## Begin Data in this exercise
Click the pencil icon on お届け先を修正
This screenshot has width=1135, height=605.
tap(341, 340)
## End Data in this exercise
## Begin Data in this exercise
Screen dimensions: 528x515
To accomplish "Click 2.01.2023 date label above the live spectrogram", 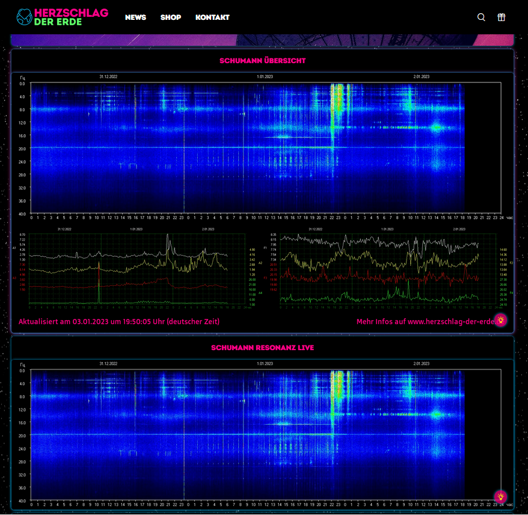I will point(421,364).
## End Data in this exercise
* **Instructions for the task**: Lay out the lines from the one containing "Click the pencil icon on お届け先を修正" through the one containing "tap(341, 340)", both included, as a Markdown table with the columns Row and Line. Leave out any blank lines.

* **Response to this task**:
| Row | Line |
|---|---|
| 1 | Click the pencil icon on お届け先を修正 |
| 2 | This screenshot has width=1135, height=605. |
| 3 | tap(341, 340) |